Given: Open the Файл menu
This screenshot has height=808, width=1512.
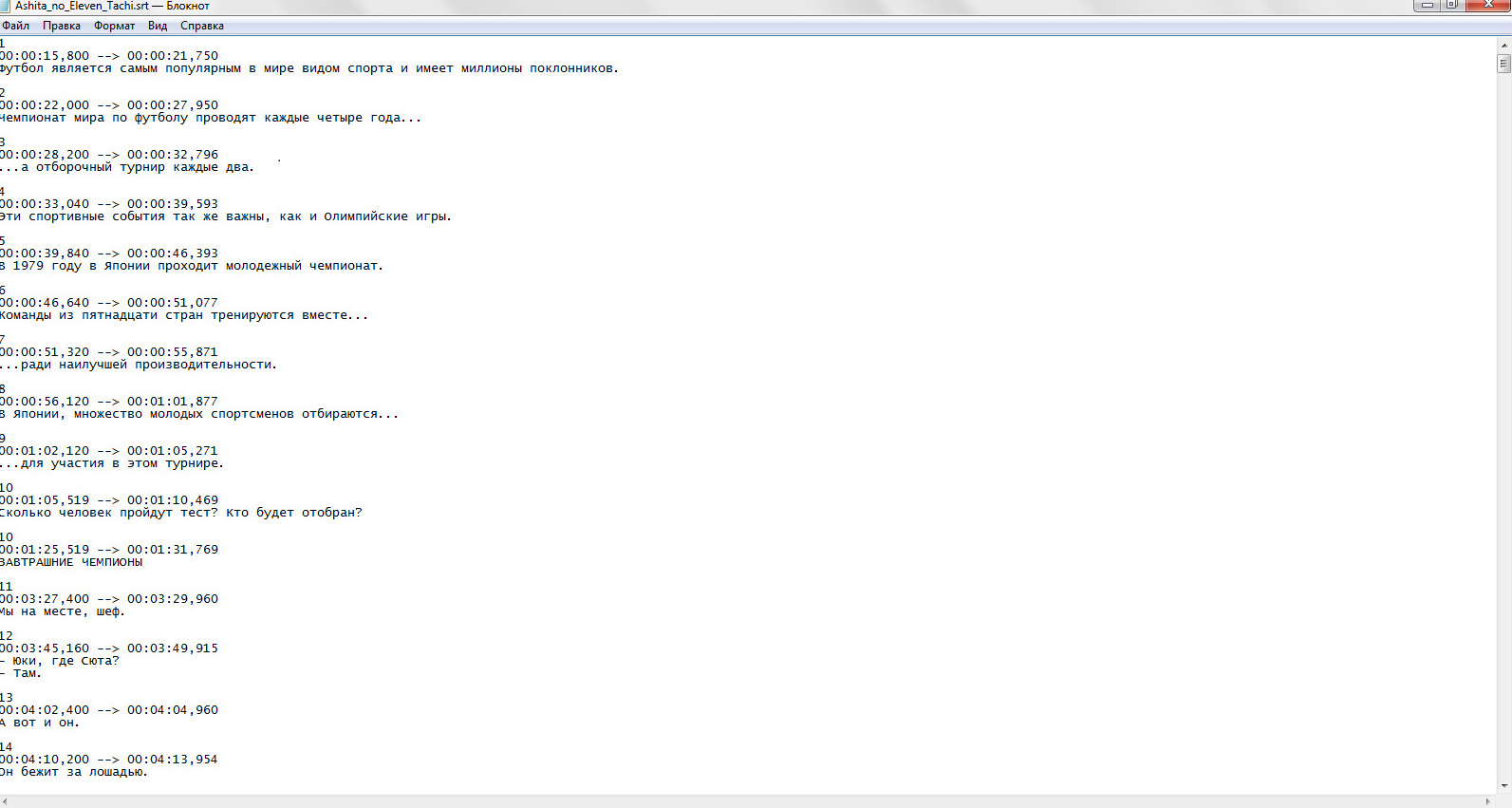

****

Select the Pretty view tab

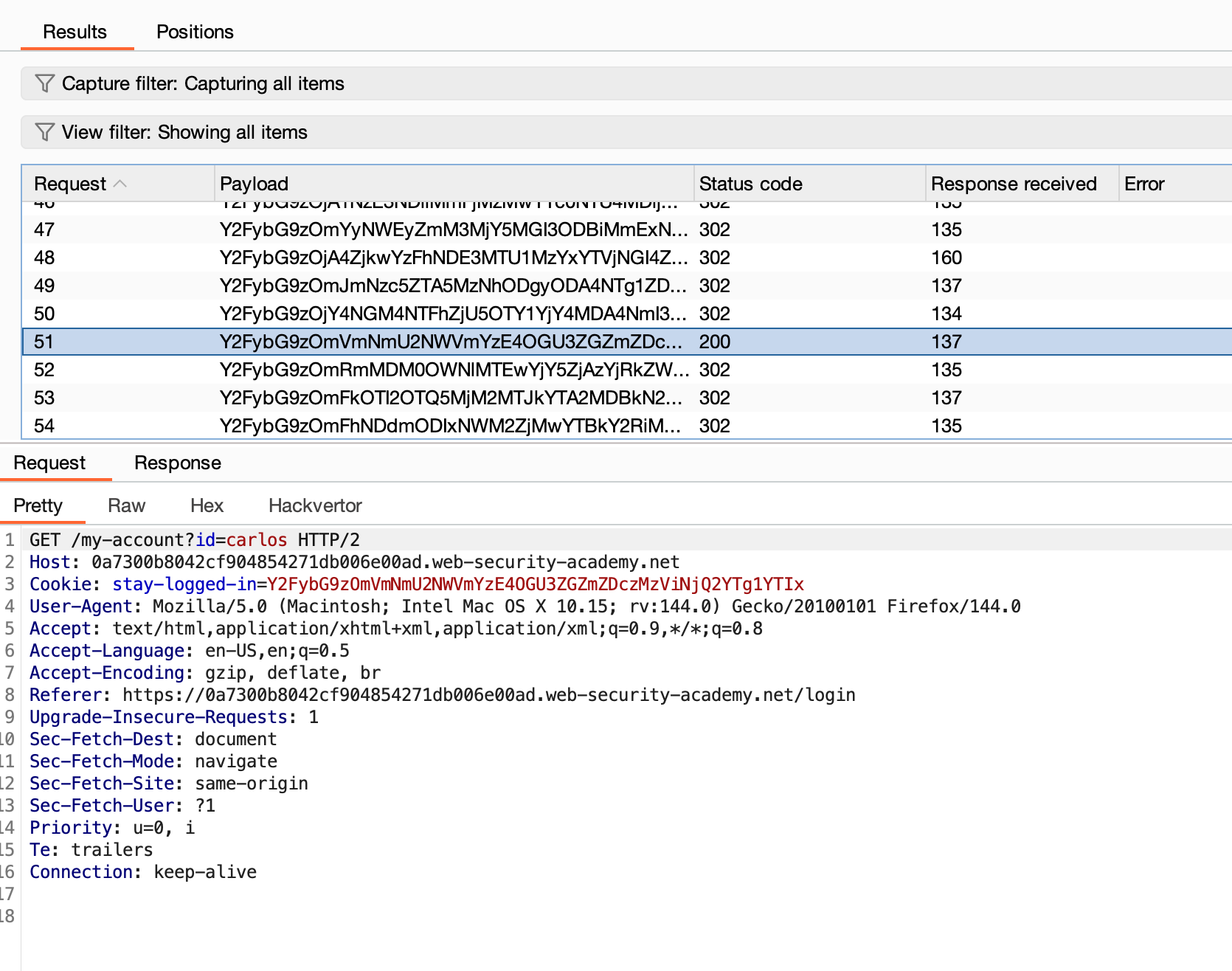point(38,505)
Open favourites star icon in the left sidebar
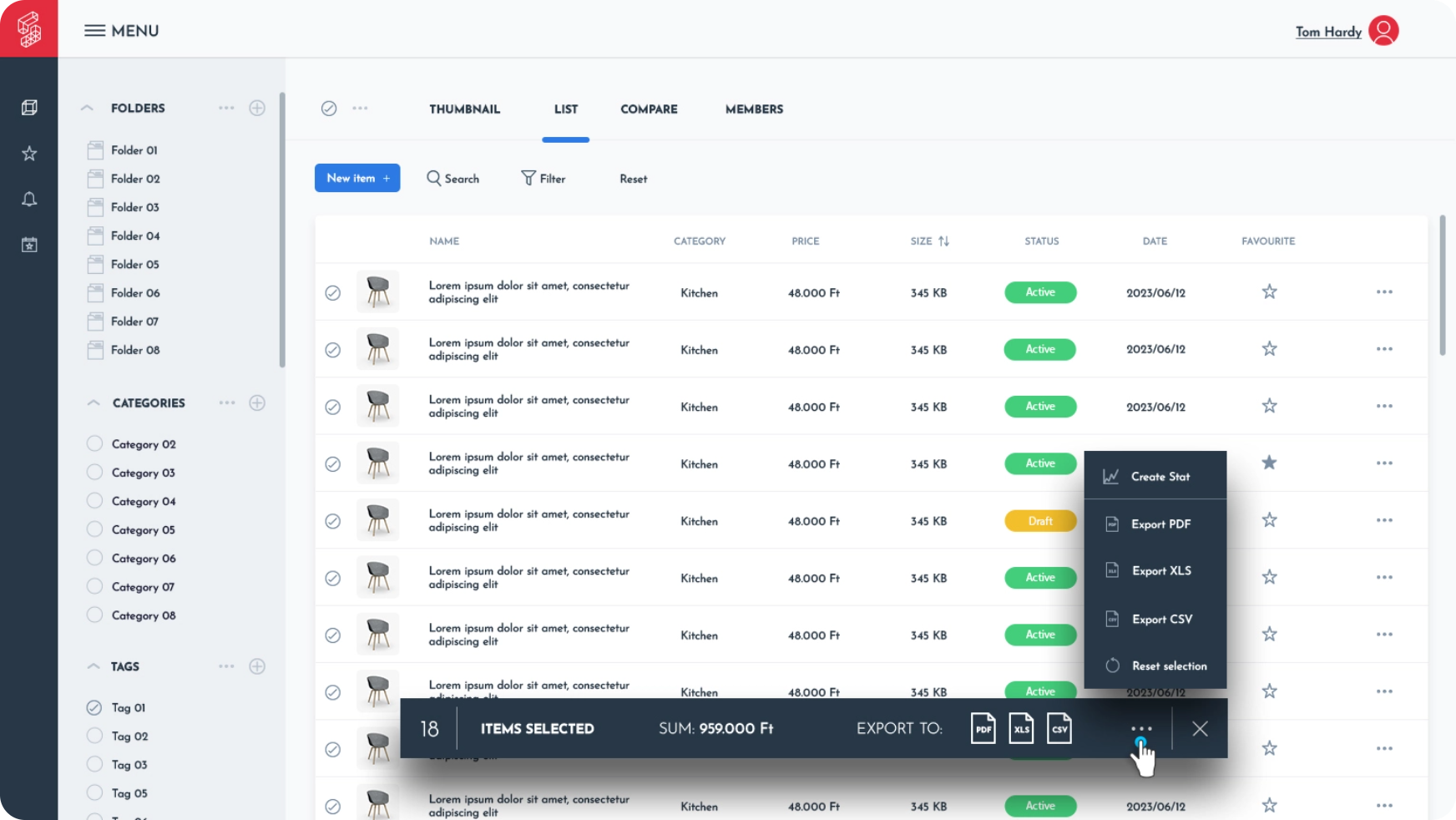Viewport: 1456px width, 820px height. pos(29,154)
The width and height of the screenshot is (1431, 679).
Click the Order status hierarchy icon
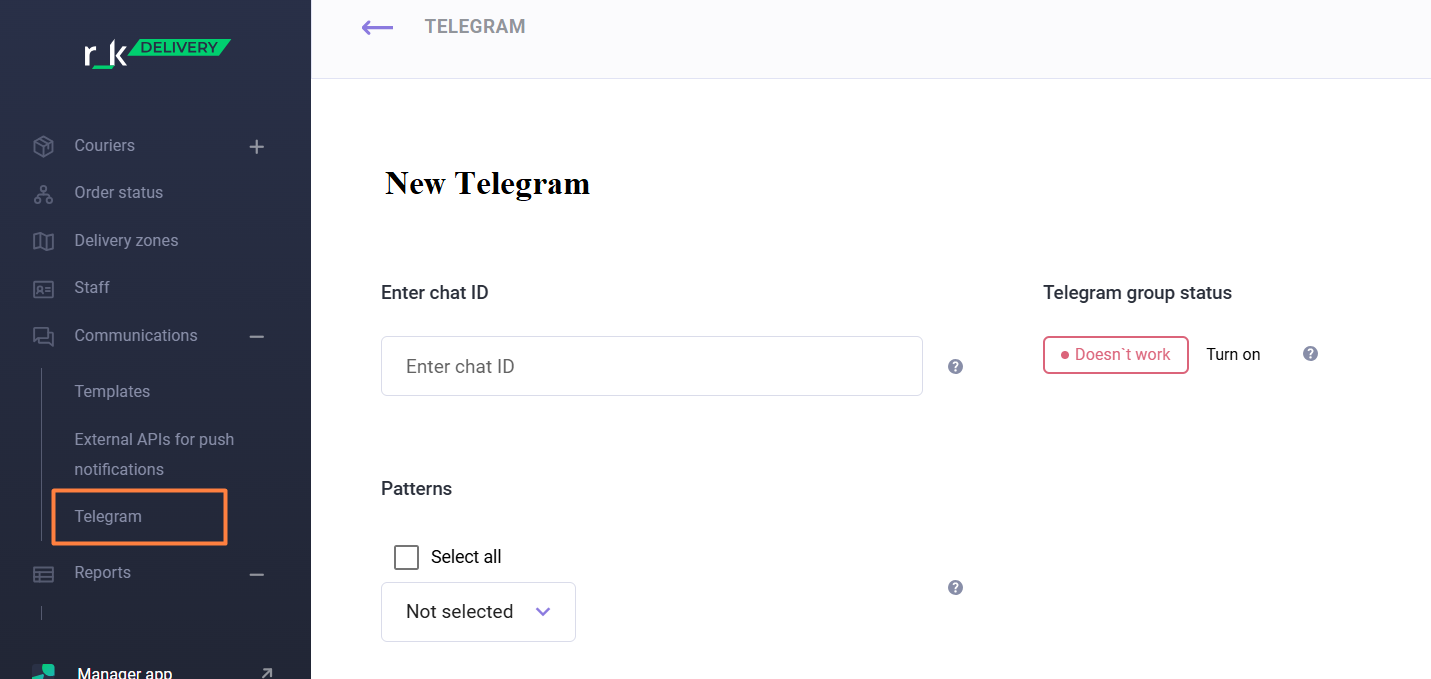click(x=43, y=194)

****

Using the word "screenshot" as the filter, copy each matching line from the material.

This screenshot has height=808, width=1512.
The width and height of the screenshot is (1431, 679).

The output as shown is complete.